Рассказывая, так увлекается, что полностью играет целую сцену — месье Верду с проституткой («Единственная порядочная женщина, встретившаяся герою», — говорит он). Играет за себя и за партнершу. Так убедительно, так прекрасно. В этом фильме он впервые появится без грима.
Бесшумно открывается дверь. На пороге дворецкий. Сперва негромко произносит какую-то фразу, а потом докладывает, что обед сервирован.
За столом мое место рядом с хозяином. Не будучи очень опытной в светских обедах, смотрю с некоторым ужасом на огромное количество вилок, вилочек, лежащих у моей тарелки.
Обслуживают не по американскому обычаю — там первой подают хозяйке, — а на европейский манер. Лакей в белой куртке, держа громадное блюдо живописно уложенных сырых овощей, начинает с меня.
Как же быть? На мгновение теряюсь, но тут же беру маленькую вилочку и подцепляю маслину. Что я сделала! Все остальные гости берут овощи руками.
Хозяин, казалось, ничего не заметил: он очень оживлен, все время что-то рассказывает, смеется сам и смешит других. Когда же наконец ему последнему подносят блюдо, он, не прерывая рассказа, не глядя, берет ту же самую вилочку и кладет себе на тарелку маслину…
А сколько в нем милой, детской непосредственности! Привезли в подарок самый лучший грузинский коньяк. Сейчас же он потребовал откупорить его, подать специальные дегустационные бокалы — широкие внизу, узкие сверху. Наливает на донышко, греет в руках, вдыхает аромат с таким искренним удовольствием, так заразительно восхищается, что и самой хочется поскорее глотнуть из этого тонкого необычного сосуда.
В одной из центральных частей города помещается его студия. Маленькая, старомодная, без последних технических достижений. Всего один павильон. Большой двор. Во дворе все еще стоят выстроенные для последней картины «Диктатор» улицы. В павильоне большой кабинет Хинкеля (пародия на Гитлера) из той же картины. Сейчас студия пуста. Никого нет, кроме сторожа. Скоро будет закончен новый сценарий и снова здесь все оживет.
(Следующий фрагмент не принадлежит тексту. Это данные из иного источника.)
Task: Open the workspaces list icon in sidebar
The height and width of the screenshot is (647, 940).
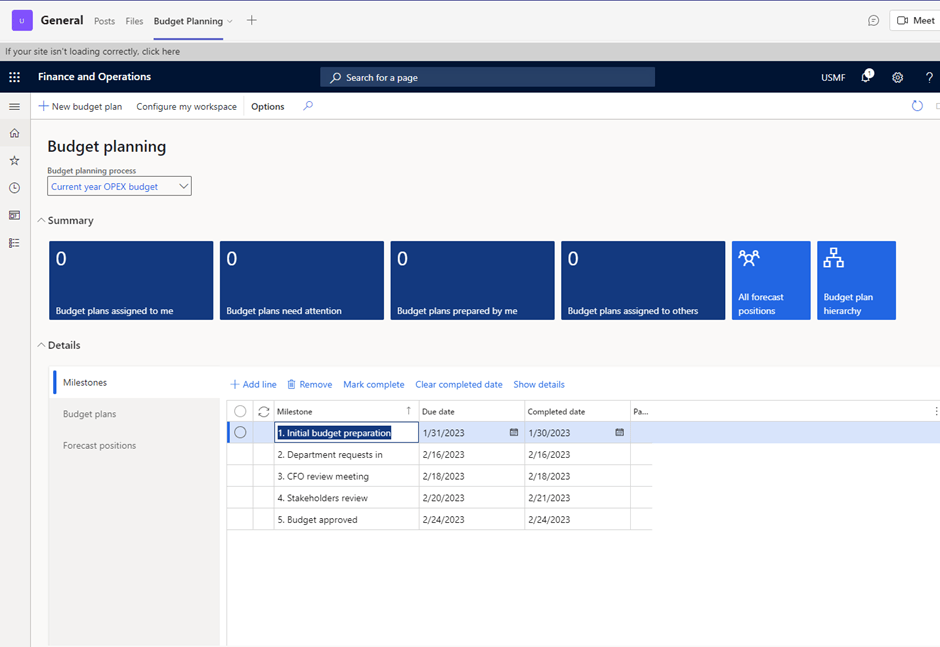Action: tap(14, 214)

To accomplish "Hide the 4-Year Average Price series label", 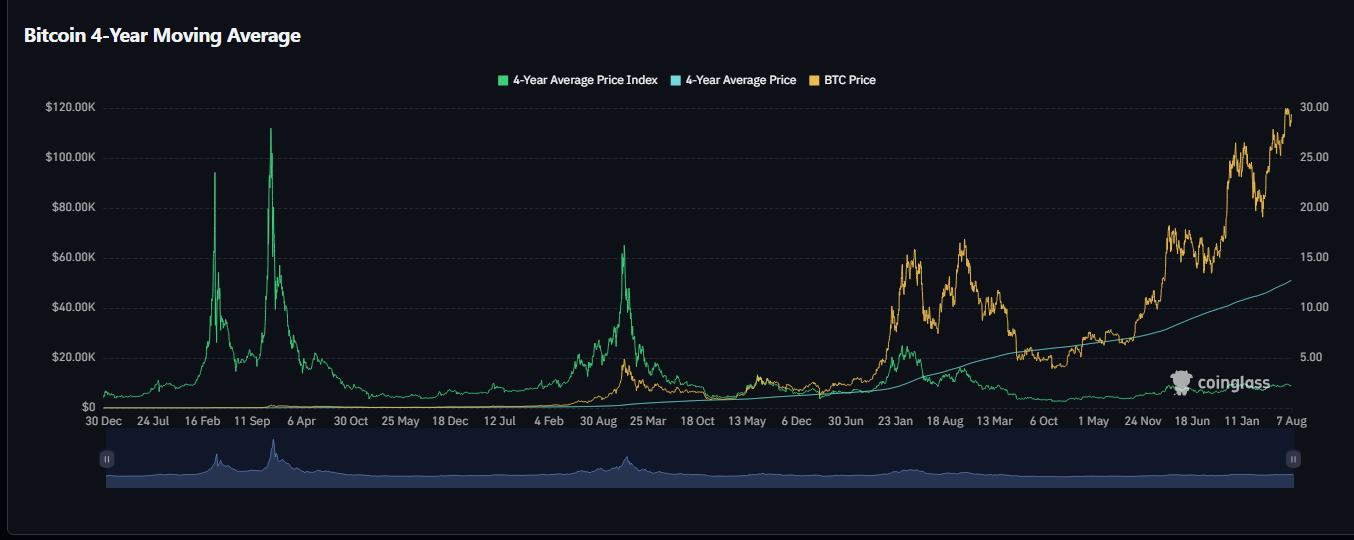I will click(740, 80).
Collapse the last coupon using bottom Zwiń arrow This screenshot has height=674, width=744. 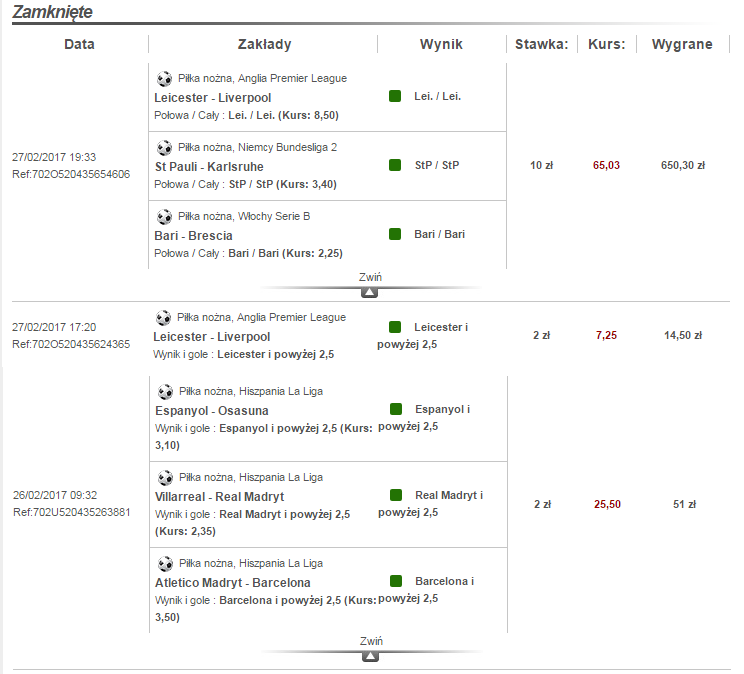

Крошечная уборная, так не похожая на роскошные, полные зеркал, вертящихся кресел, хрустальных флаконов, уборные современных звезд. В ящике стола черный карандаш для бровей и глаз, кусочек крепе для усов, заячья лапка.
— Вот и весь мой грим, — говорит он.
В шкафу старые широкие брюки, башмаки с загнутыми носами, тросточка, котелок. Смотришь на них, как на старых знакомых.
Малюсенький просмотровый зал. Как-то он показывал в нем несколько своих старых короткометражных картин. Я взяла с собой свою маленькую дочку. Она хохотала, чуть не падая с кресла. Чаплин, не отрываясь, смотрел на нее.
— Вот настоящее, неиспорченное восприятие, ради этого и стоит работать, — сказал он.
Меня всегда поражала в Чаплине совершенность, если можно так выразиться, его действий.
Что бы он ни делал, казалось, что именно это он делает лучше всего. Когда он играет в теннис, думаешь: неужели этот человек еще что-нибудь может делать на такой недосягаемой высоте? Танцует ли он, рассказывает ли — кажется, что вот как раз это-то и есть его единственный дар. Даже ест и пьет он особенно изящно и красиво.
Как-то в начале знакомства он предложил станцевать с ним танго. Я чуть не померла со страха. Глядя на него, такого легкого, воздушного в танце, чувствовала себя неповоротливой, неуклюжей. Оказавшись в его руках, я и думать забыла об этом. Он заставил меня выделывать самые сложные фигуры так непринужденно, без всяких усилий, будто я танцевала с ним всю жизнь.
Всегда с ним было просто и свободно. Талантливейший, доброжелательный собеседник, он подмечал любой пустяк, придавал ему особый смысл, приятный и лестный для партнера. Одна русская женщина, плохо говорившая по-английски, рассказывая про какого-то несимпатичного ей человека, сказала (буквальный перевод): «Мне неприятно совершать с ним рукопожатие». Чаплин пришел в восторг: «Она же поэт!» — и даже цитировал ее.
Ему противна была всякая фальшь, показуха. Не выносил мещанства. Не очень любил актерское общество. И в фильмы свои старался найти какого-нибудь нового, неизвестного артиста. Как актера очень ценил Адольфа Менжу. Дружил с Дугласом Фербенксом и Мэри Пикфорд.
У них с Уной все было ясно, просто и естественно на редкость.
Я думала, что он не умеет водить машину. Каждый раз, когда случалось куда-нибудь ездить вместе с ними, за рулем сидел солидный шофер. Очень осторожный, аккуратный, не превышающий скорости. Еще бы, он вез такого драгоценного человека! Мне казалось, что и сам Чаплин побаивается быстрой езды.